By Maria lorenzana February 23, 2021 0 comments

Whether you are looking to add heat, upgrade your stove, or add style to your room Buck Stoves and fireplaces can offer you a large selection. A wood-burning stove or a fireplace will add a cozy, inviting look to your living room, dining room, kitchen, study, or den while providing heat at the same time. And no fireplace is complete without a mantle. Buck Stove Mantles will have just the right mantle for your home.

Before you decide which is right for you, a wood-burning stove or a fireplace, the absolute first thing you need to do is have a professional check your chimney. The professional should check it for obstructions such as bird nests, creosote, and cracks in the liner that could cause a chimney fire. The professional can also tell you the size of your flue.

Buck Stoves are manufactured in America and will provide you years of enjoyment, warmth, and style. Determining which will work best for you, a Buck stove or fireplace. Determining which will work best for you will require you to consider a few things and not just the room's space.

First, you will need to make sure that there is room for proper venting through a chimney. You will need to measure for a flue and chimney. If you choose to go with a Buck fireplace, it will need the proper chimney and flue size. It is best if you have someone experienced in installing wood-burning stoves or fireplaces to provide you the information on chimney and flue size. It is crucial that you get the proper fitting for the flue size because of the way wood stoves and fireplaces work. The reason it is vital is that the wrong size flue will lead to a buildup of creosote.  Creosote can cause a chimney fire, and improper ventilation of the smoke can lead to carbon monoxide. 

What is a flue?
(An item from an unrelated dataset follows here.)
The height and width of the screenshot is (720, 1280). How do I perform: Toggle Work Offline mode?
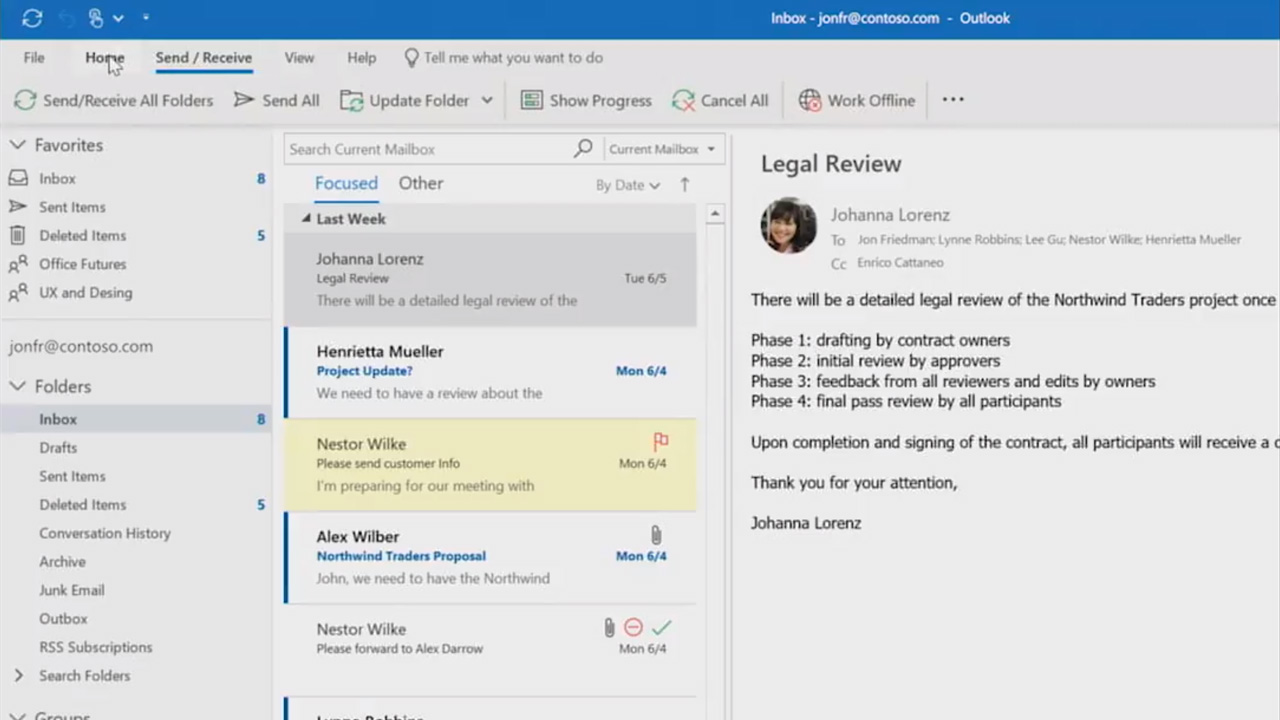click(x=857, y=100)
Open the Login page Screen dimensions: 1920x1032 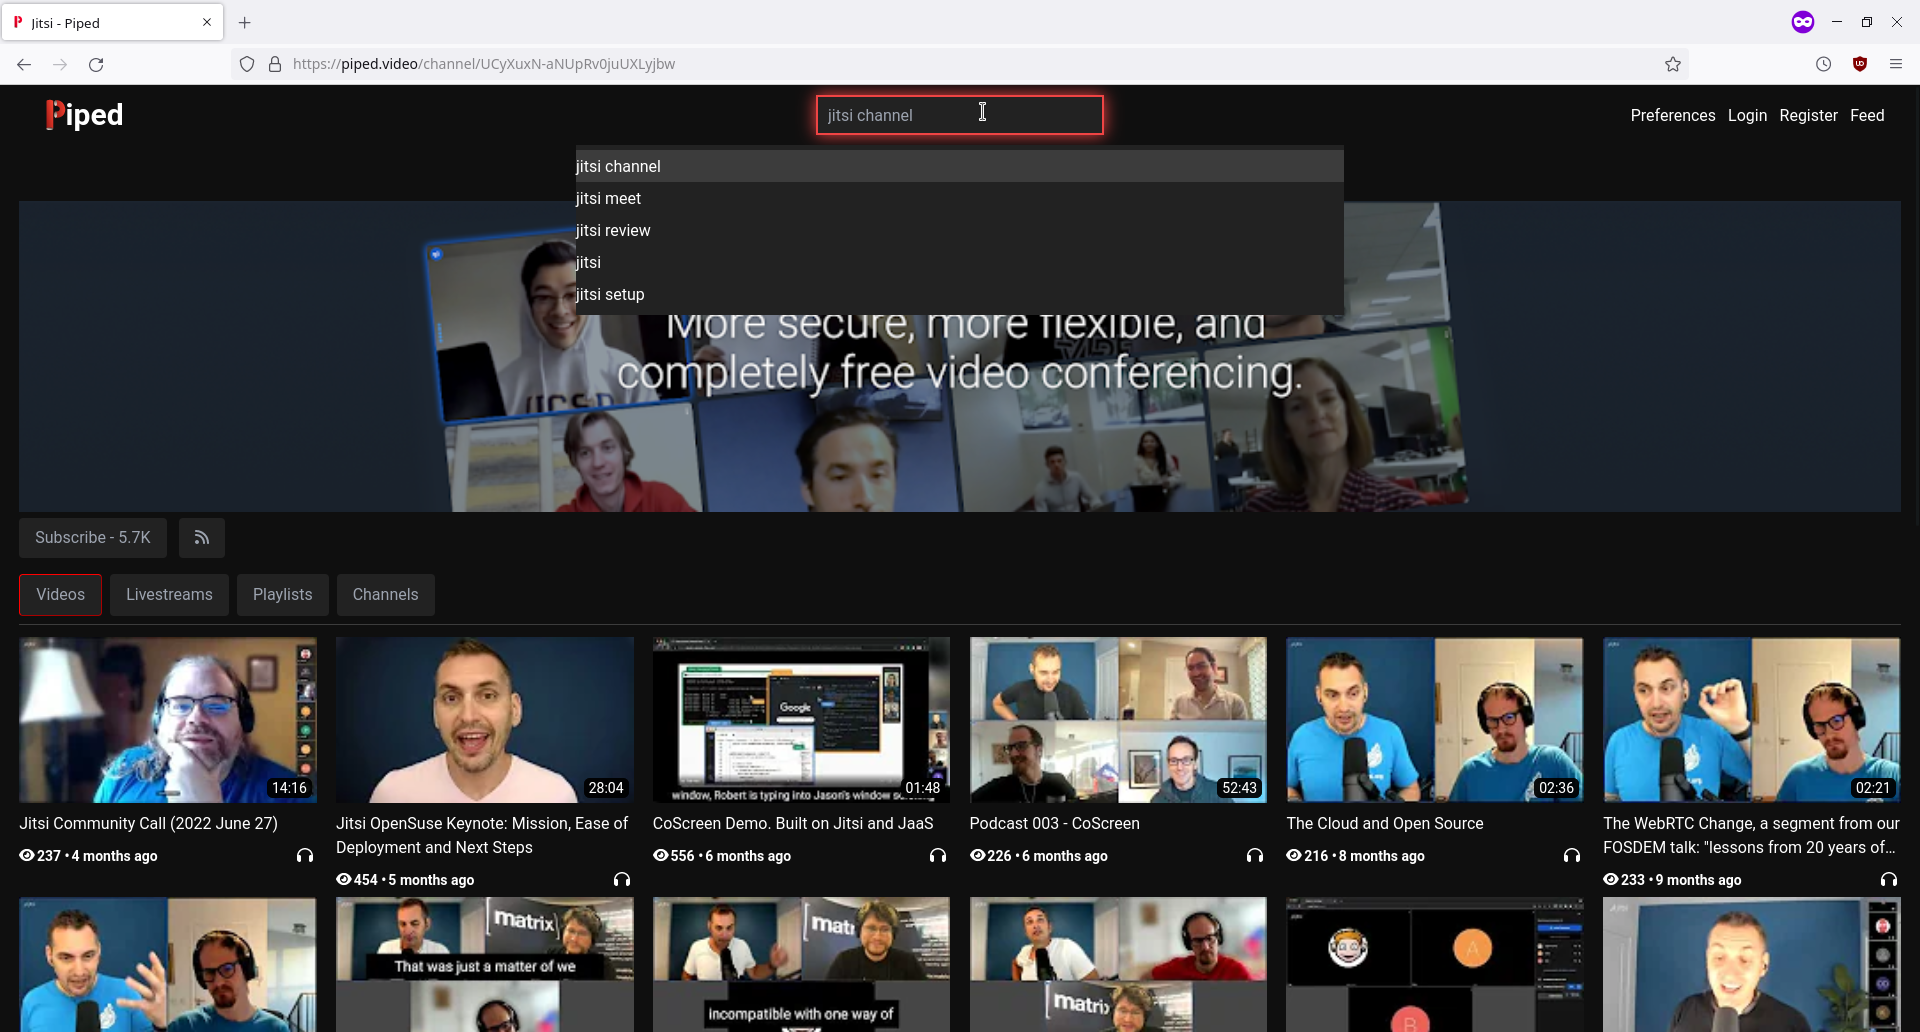[1747, 116]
By definition, a flue is the opening that allows smoke and waste gases to escape outside of the home. This picture shows how the smoke and waste gases escape through the vent to the outside.

Wood Stove Flue


Second, determine the size of the area you will be heating. You will need to measure the square footage of the room you plan to heat. Based on the square footage, you can determine if you will need a small, medium, or large stove or fireplace. [1] 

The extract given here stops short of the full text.